Show understanding of and be able to represent character data in its internal binary form, depending on the character set used

1.1 Data Representation – Character Data

Learning Objective

Show understanding of, and be able to represent, character data in its internal binary form, depending on the character set used.

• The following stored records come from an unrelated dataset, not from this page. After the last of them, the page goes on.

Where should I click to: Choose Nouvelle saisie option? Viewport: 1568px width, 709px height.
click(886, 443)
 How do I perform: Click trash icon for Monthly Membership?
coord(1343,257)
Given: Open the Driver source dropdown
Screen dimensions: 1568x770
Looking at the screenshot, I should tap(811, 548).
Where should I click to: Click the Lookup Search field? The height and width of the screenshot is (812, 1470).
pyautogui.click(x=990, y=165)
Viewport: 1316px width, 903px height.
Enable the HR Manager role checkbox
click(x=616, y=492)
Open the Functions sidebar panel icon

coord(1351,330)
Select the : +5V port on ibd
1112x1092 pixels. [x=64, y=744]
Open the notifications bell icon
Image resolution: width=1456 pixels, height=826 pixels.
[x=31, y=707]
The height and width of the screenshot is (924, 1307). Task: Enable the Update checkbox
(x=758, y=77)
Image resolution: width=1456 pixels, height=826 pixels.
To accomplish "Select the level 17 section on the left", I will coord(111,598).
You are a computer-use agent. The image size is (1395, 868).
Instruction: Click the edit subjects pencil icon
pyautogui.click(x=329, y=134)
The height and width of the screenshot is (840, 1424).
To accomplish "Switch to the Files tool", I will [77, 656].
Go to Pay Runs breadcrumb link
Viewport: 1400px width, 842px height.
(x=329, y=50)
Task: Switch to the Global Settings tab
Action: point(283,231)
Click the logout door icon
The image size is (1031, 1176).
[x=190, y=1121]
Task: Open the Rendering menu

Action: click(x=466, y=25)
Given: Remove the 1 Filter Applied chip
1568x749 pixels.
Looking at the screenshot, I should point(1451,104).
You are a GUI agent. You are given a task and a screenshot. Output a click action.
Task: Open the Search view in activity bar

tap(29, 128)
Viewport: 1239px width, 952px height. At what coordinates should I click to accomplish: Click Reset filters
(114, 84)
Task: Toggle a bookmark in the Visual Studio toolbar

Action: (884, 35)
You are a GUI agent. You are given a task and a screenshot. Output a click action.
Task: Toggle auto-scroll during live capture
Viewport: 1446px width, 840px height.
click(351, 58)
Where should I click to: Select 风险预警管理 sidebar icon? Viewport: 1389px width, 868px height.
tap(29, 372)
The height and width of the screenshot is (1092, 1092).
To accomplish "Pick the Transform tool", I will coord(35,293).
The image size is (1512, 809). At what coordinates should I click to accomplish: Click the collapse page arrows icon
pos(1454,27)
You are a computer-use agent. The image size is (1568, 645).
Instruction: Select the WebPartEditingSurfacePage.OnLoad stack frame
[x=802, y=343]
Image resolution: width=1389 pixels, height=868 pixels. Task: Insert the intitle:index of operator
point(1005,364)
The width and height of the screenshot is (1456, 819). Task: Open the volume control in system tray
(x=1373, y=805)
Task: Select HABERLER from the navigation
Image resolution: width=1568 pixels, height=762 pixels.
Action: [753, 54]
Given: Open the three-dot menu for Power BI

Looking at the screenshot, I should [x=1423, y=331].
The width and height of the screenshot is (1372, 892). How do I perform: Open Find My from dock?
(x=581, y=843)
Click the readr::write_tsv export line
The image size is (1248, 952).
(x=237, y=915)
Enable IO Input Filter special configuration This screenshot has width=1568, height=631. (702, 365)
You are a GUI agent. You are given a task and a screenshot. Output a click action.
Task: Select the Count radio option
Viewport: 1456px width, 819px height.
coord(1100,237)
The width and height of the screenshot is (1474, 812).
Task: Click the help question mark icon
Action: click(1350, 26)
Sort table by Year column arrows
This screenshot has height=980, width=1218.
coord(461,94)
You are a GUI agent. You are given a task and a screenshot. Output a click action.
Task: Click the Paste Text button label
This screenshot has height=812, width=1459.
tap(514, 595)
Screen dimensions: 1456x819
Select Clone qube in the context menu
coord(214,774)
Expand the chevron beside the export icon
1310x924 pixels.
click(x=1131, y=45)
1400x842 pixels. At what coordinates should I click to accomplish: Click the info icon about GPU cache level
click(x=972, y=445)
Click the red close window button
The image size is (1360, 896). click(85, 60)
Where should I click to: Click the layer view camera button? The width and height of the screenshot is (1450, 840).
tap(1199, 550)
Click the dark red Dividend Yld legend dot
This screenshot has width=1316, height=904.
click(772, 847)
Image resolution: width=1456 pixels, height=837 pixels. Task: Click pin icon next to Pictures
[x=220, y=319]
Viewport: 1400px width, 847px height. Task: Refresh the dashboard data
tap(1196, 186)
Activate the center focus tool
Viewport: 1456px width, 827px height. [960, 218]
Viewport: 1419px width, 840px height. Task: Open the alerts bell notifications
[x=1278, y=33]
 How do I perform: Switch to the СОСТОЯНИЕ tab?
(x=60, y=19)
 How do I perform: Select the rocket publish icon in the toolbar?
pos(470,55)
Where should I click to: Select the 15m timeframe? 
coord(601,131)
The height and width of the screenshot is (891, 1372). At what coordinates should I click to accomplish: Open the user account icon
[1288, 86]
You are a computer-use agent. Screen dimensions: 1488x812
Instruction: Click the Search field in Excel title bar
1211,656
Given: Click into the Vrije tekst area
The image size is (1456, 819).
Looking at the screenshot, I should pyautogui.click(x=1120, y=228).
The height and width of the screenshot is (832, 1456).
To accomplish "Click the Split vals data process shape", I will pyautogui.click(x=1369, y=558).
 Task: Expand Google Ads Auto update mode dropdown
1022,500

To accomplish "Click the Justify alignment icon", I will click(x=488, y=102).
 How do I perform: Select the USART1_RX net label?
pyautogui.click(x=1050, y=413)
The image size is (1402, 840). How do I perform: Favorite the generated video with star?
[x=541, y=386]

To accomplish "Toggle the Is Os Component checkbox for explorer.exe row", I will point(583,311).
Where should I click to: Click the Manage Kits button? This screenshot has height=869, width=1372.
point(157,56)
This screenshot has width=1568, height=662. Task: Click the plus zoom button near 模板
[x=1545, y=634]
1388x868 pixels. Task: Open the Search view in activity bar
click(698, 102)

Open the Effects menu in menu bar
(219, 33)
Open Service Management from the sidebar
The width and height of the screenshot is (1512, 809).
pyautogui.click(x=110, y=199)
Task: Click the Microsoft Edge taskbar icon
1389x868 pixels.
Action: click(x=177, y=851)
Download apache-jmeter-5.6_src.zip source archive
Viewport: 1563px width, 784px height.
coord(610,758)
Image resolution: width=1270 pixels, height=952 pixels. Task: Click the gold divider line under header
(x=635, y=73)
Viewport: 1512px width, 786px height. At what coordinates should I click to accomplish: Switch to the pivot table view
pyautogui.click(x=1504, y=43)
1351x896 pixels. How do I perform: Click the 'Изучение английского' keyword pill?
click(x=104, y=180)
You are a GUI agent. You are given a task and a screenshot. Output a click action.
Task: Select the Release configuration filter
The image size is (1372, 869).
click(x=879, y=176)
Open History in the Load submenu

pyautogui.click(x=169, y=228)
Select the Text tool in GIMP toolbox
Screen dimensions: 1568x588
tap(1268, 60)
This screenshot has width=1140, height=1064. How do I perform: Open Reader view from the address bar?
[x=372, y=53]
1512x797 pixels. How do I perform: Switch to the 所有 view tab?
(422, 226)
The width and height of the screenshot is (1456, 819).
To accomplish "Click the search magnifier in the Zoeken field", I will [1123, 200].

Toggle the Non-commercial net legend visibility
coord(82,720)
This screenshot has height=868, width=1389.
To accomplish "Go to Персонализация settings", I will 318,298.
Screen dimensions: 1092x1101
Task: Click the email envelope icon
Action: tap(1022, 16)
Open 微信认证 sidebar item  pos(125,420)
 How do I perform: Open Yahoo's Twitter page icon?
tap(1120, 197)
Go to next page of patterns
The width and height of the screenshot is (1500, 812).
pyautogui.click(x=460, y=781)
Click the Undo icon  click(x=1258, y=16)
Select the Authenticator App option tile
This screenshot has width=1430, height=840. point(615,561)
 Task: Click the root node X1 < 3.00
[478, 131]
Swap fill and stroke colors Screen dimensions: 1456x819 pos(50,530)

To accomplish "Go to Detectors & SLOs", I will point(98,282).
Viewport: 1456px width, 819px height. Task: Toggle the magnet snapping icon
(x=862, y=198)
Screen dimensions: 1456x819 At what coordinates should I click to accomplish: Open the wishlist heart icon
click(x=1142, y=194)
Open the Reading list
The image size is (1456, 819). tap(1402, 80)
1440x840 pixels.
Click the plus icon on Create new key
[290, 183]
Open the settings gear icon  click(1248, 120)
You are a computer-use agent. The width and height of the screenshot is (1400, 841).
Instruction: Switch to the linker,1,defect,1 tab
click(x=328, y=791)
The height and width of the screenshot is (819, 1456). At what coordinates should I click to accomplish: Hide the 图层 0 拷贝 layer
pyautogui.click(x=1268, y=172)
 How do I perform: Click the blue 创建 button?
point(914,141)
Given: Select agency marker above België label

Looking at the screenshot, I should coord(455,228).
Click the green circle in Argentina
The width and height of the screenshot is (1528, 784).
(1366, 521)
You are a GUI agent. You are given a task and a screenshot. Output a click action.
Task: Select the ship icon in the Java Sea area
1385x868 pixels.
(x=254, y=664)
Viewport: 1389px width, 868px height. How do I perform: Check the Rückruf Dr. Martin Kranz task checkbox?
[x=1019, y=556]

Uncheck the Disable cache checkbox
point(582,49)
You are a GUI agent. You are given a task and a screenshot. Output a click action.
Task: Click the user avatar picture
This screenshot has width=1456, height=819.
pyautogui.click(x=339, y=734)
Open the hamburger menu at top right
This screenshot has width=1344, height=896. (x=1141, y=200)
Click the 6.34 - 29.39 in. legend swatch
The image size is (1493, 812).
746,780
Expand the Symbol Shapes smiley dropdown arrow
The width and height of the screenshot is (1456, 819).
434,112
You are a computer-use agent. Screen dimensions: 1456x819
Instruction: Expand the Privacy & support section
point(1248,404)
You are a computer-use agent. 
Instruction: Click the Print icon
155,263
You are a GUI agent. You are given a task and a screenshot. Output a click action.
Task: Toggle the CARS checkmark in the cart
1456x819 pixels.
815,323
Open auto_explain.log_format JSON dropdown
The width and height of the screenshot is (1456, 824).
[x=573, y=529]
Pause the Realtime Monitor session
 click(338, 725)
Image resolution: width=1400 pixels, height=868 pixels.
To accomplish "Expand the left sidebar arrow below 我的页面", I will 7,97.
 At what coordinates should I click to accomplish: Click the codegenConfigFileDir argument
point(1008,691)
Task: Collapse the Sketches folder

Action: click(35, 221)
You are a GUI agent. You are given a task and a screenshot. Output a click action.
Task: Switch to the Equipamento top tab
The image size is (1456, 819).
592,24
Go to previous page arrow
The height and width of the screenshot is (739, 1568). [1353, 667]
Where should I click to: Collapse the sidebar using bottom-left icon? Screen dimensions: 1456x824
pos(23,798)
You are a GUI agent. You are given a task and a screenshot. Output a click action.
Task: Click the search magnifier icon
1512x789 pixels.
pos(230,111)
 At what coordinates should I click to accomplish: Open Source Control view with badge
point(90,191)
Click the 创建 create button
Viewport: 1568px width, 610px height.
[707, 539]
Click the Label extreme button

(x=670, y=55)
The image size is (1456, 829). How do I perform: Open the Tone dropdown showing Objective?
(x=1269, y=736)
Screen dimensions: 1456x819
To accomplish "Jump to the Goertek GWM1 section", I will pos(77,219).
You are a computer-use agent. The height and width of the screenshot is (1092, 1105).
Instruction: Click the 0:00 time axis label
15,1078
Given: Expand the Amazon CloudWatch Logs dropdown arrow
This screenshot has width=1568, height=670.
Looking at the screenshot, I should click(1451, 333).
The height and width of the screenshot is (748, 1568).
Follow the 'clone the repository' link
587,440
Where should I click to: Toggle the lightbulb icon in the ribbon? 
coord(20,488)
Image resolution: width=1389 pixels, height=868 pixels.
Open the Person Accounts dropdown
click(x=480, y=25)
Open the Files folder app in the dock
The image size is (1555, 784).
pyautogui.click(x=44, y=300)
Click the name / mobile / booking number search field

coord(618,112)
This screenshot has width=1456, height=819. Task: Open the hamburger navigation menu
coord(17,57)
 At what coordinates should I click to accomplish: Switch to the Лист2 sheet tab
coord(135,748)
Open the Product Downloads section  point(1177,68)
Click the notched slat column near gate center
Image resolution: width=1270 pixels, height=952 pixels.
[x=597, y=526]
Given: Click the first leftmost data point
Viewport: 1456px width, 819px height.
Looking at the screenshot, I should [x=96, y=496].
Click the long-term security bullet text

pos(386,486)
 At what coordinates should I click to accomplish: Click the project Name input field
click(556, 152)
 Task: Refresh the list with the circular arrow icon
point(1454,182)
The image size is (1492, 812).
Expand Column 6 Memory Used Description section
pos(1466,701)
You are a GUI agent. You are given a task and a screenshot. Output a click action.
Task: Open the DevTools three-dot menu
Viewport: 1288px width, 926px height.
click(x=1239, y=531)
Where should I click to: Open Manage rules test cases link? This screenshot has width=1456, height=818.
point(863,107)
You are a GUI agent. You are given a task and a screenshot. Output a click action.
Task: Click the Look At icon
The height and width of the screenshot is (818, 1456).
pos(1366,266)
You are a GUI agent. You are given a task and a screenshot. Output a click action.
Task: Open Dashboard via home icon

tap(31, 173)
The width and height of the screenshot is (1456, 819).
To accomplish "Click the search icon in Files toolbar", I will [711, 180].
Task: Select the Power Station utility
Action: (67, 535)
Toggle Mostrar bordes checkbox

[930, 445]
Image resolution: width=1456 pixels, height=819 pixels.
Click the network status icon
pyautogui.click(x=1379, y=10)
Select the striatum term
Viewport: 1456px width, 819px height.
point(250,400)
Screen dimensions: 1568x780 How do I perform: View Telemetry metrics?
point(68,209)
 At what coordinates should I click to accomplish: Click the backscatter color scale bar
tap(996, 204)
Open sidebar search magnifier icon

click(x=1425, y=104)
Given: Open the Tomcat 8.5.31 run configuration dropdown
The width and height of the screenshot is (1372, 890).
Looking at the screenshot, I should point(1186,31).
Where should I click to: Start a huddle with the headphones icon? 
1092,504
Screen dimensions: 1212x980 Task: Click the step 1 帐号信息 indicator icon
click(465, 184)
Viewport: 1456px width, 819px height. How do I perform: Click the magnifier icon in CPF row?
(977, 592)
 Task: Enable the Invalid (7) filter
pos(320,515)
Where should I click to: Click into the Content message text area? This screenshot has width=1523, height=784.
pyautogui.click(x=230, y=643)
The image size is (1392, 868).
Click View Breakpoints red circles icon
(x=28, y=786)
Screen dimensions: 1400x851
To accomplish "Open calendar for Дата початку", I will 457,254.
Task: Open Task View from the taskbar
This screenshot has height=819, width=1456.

Why Character Representation Matters

Computers store all information as binary digits (bits). To manipulate text, a mapping between characters and binary patterns is required. This mapping is defined by a character set (or code set) and a encoding scheme.

Key Terminology

• Character set – The collection of symbols that can be represented (e.g., letters, digits, punctuation).
• Code point – The numerical value assigned to a character in a character set.
• Encoding – The method used to translate code points into binary patterns for storage or transmission.
• ASCII – A 7‑bit character set originally designed for English.
• Unicode – A universal character set that can represent over a million different symbols.
• UTF‑8, UTF‑16, UTF‑32 – Common Unicode encodings with different byte‑length strategies.

1. ASCII – The Foundation

ASCII (American Standard Code for Information Interchange) defines 128 characters (0–127). Each character is represented by a 7‑bit binary number; in practice it is stored in an 8‑bit byte with the most‑significant bit set to 0.

Example: The word Hi! in ASCII

• H → 72₁₀ = 01001000₂
• i → 105₁₀ = 01101001₂
• ! → 33₁₀ = 00100001₂

Stored as the byte sequence 01001000 01101001 00100001.

2. Extended ASCII (8‑bit)

Many systems needed more than 128 symbols (e.g., accented letters, graphical symbols). Various 8‑bit extensions added characters in the range 128–255. These extensions are not universal; they differ by region (e.g., ISO‑8859‑1 for Western Europe, Windows‑1252).

3. Unicode – A Global Standard

Unicode assigns a unique code point to every character in virtually all writing systems, emojis, and technical symbols. Code points are written as U+XXXX where XXXX is a hexadecimal number.

4. Unicode Encoding Schemes

1. UTF‑8 – Variable‑length (1 to 4 bytes). Compatible with ASCII for code points 0–127.
2. UTF‑16 – Uses 2 bytes for most common characters; supplementary characters (U+10000 and above) use 4 bytes (surrogate pairs).
3. UTF‑32 – Fixed 4‑byte representation for every code point (simple but space‑inefficient).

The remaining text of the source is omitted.